Rewrite the listing from the line containing "You are a GUI" through the end of the listing, replacing "screenshot" with "screen capture" and keeping everything else the same. Omit the pictures from your answer.
───── THE INPUT
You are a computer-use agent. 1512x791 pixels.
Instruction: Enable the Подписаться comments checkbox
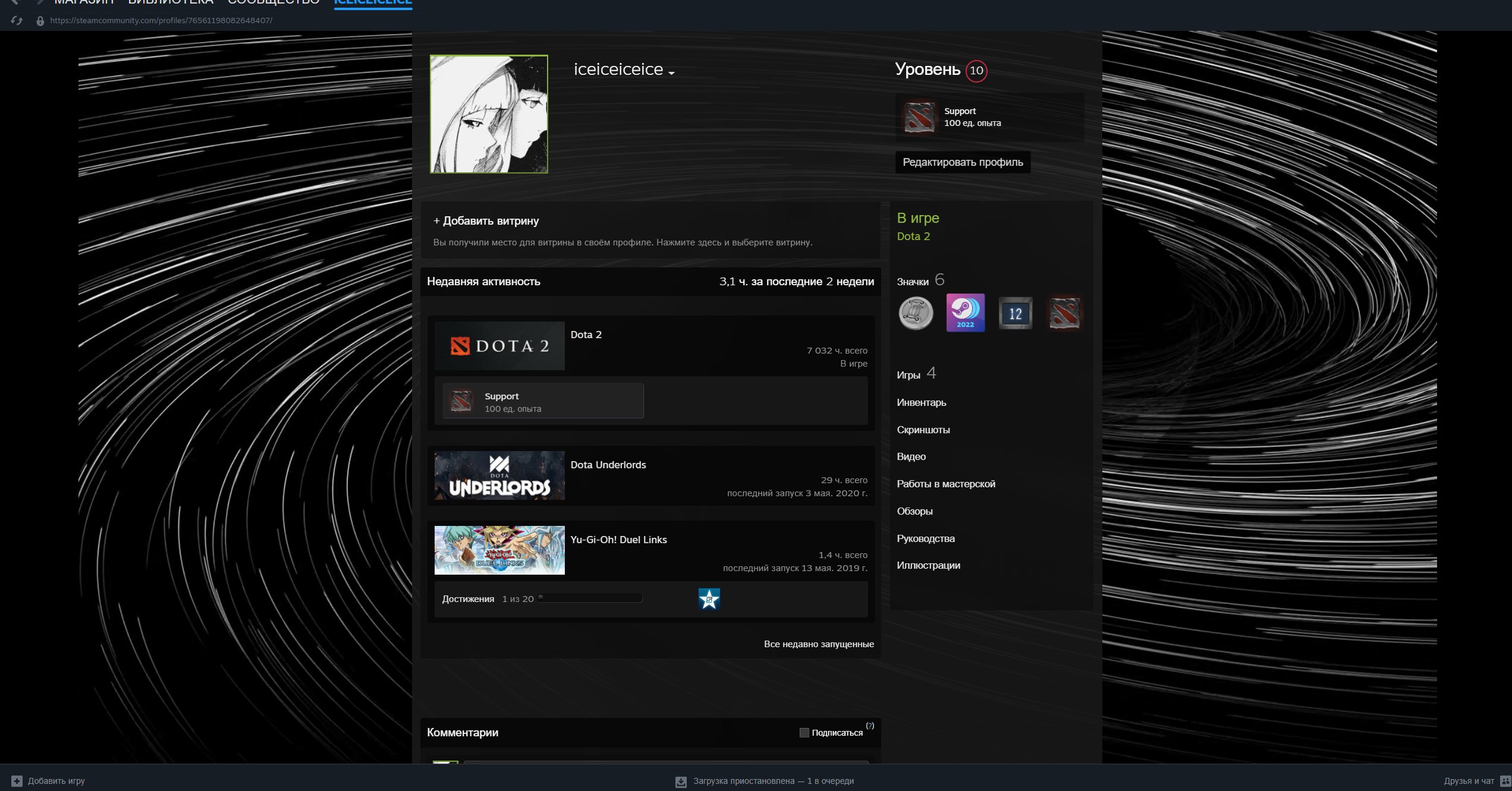click(804, 733)
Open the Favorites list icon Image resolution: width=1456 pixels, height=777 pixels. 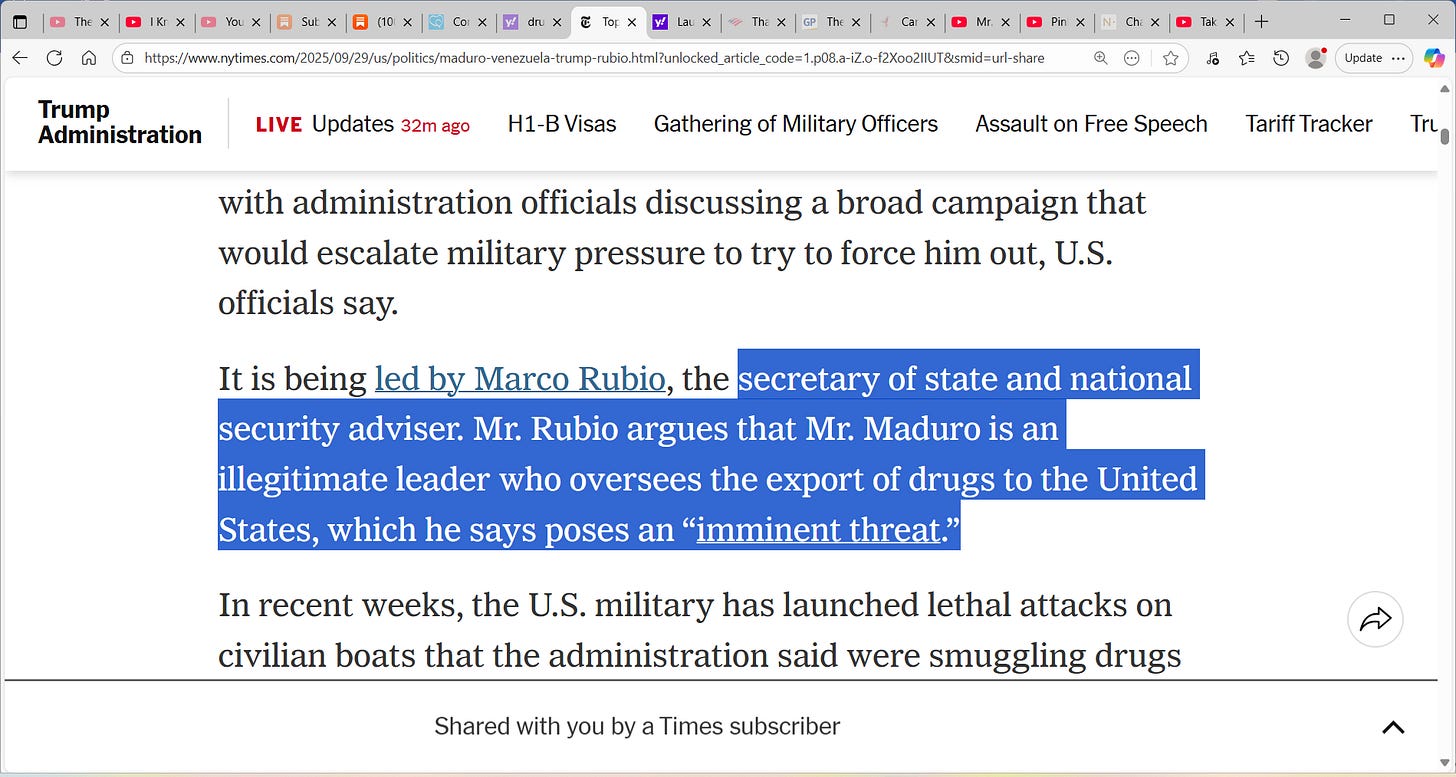pyautogui.click(x=1246, y=58)
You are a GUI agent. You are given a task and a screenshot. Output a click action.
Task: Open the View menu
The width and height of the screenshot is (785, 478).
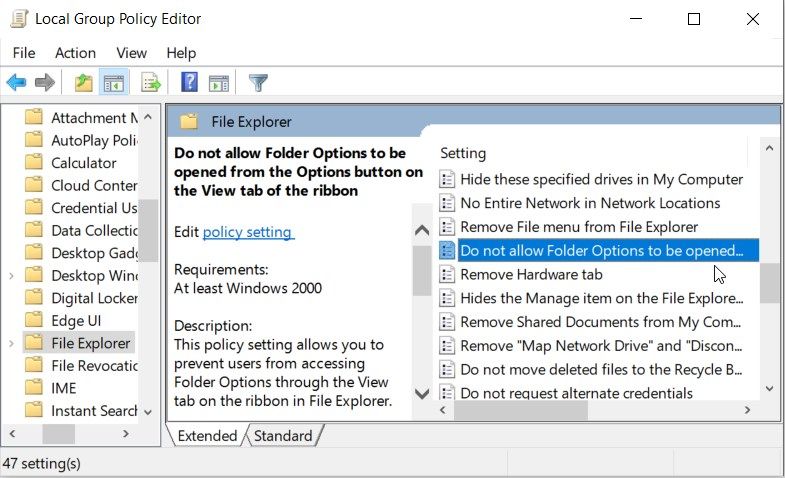coord(131,53)
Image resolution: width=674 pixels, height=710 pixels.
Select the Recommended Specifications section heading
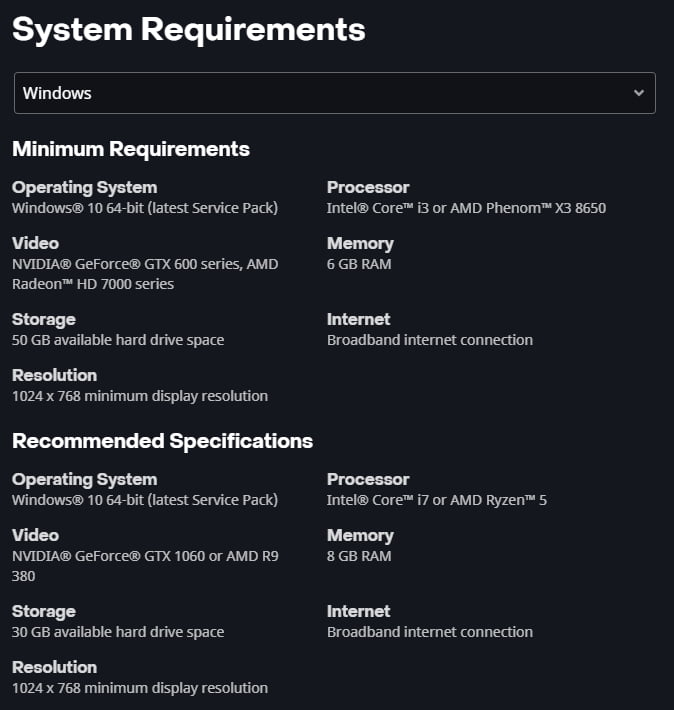[162, 441]
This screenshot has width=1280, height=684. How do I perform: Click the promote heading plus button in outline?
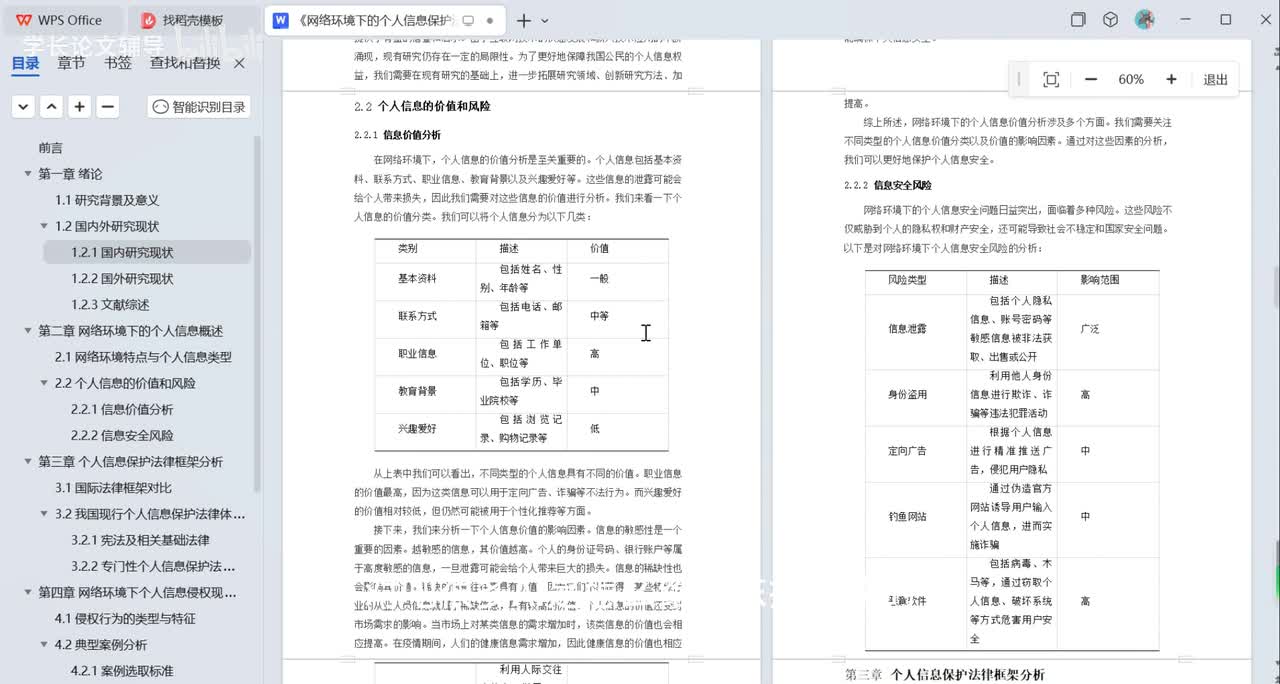pos(80,107)
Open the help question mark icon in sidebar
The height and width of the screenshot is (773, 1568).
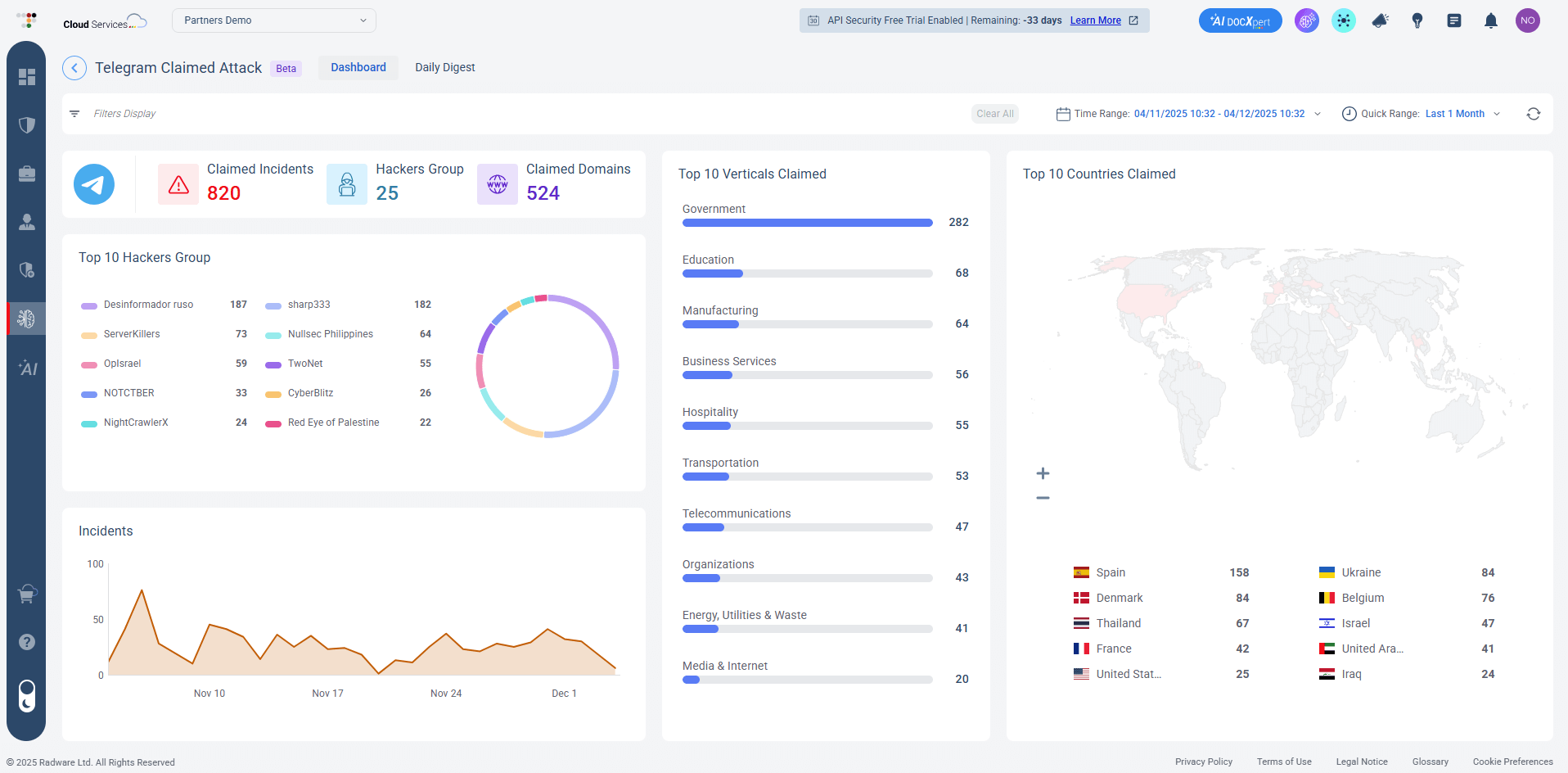(x=27, y=642)
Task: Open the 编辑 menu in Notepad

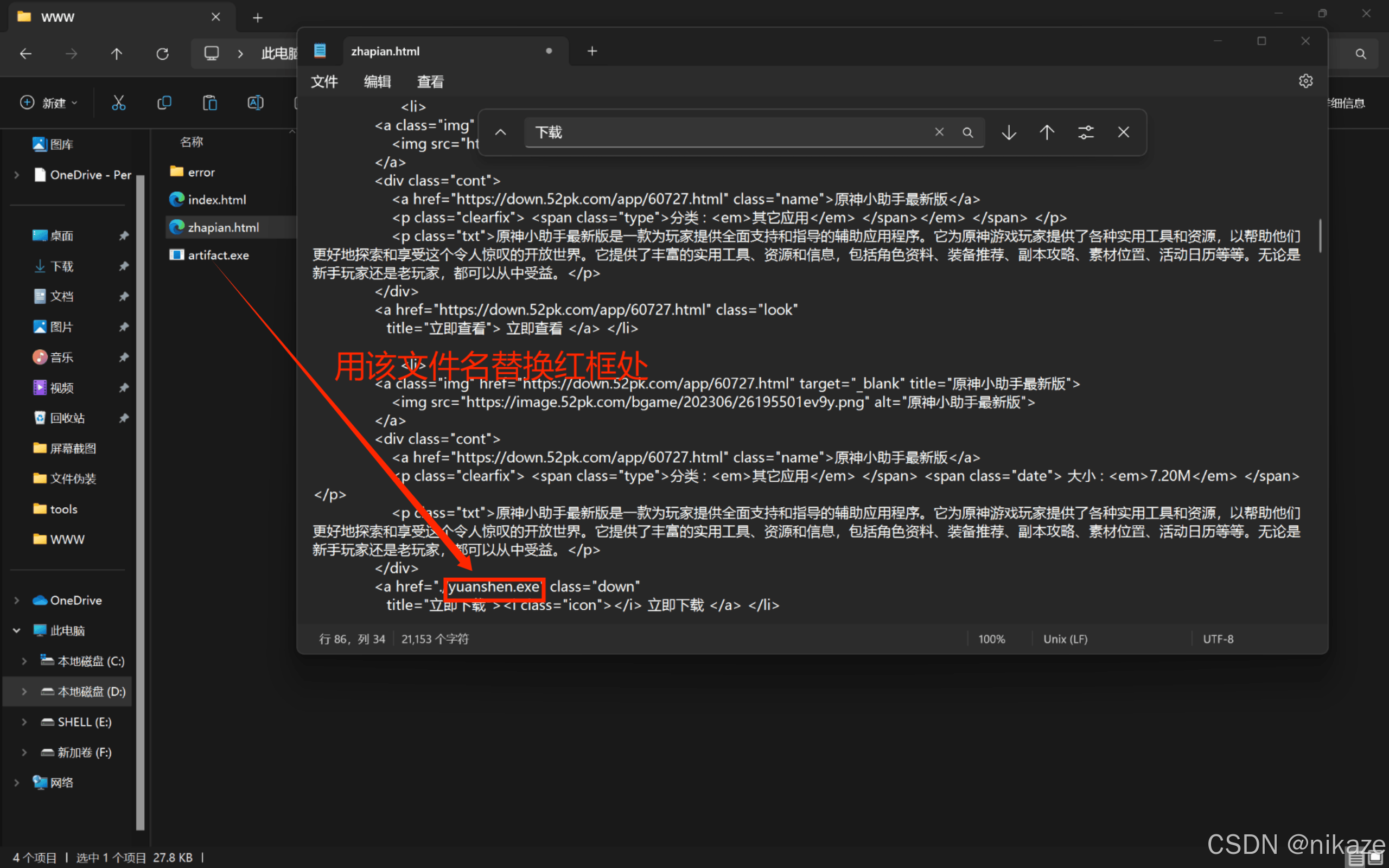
──────────
■ THE SOLUTION
You are a GUI agent. You are given a task and a screen capture. Output a click action.
Task: Open the View menu
The width and height of the screen capture is (785, 478).
coord(131,53)
Image resolution: width=674 pixels, height=710 pixels.
Select the Recommended Specifications section heading
[162, 441]
This screen capture has width=1280, height=684. How do I perform: Click the promote heading plus button in outline?
pos(80,107)
Open the help question mark icon in sidebar
The height and width of the screen capture is (773, 1568).
(x=27, y=642)
Task: Open the 编辑 menu in Notepad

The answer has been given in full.